No entanto, destacam-se as “intensas alterações emocionais” sofridas por médicos, enfermeiros e assistentes operacionais na linha da frente durante este período. Houve a “experiência de cuidar num ambiente de incerteza e de mudança constante, no qual reinava, no início, o medo, pouco depois seguido por um ambiente impregnado de ‘um silêncio de morte'”: “Havia um certo desespero de não conseguir dar resposta”.
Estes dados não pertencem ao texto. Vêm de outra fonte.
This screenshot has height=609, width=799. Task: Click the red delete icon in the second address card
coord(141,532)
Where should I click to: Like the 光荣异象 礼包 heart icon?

Outro dos aspetos verificados nos resultados preliminares deste estudo foi “a pressão social e o estigma sentido por alguns profissionais, por parte dos vizinhos”, havendo vários profissionais de saúde que passaram a estar mais tempo em casa “para evitar olhares inquisidores e sentimentos incómodos”, refere o coordenador. Alguns, acrescenta, “chegaram mesmo a ser medicados para a ansiedade ou depressão”.

Tivemos pessoas que na primeira vaga, se viram forçadas a meses de isolamento em suas próprias casas, separados de todos, inclusivamente, da sua família”, referiu ainda António Marques, acrescentando que a “limitação inicial de recursos materiais e de equipamentos, nomeadamente de proteção” também “afetou a prestação de cuidados, nomeadamente o número de interações com os doentes”.

O uso de equipamento de proteção individual foi apontado como uma das maiores dificuldades, sobretudo por bloquear alguma comunicação entre profissionais e utentes. “Muitas vezes era preciso gritar para que os doentes nos ouvissem, o que nos levava ao esgotamento e a um sentimento de impotência de transmitir afeto pelas palavras”, acrescenta o responsável.

Áurea Andrade, enfermeira diretora do CHUC, diz reconhecer as dificuldades, mas salienta ainda que houve questões valorizadas pelos profissionais de saúde, “como a relacionada com a liderança e a gestão que se tornaram muito manifestas e preponderantes neste âmbito”. Pelo contrário, a dificuldade na testagem, sobretudo numa fase inicial da pandemia, e a forma de gestão da comunicação foram alguns dos problemas detetados.

“É certo que os desafios que tivemos de enfrentar foram enormes, mas, com trabalho em equipa e em articulação com o gabinete de crise fomos conseguindo dirimir as dificuldades que se nos apresentavam e antecipar os problemas”, sublinha Áurea Andrade.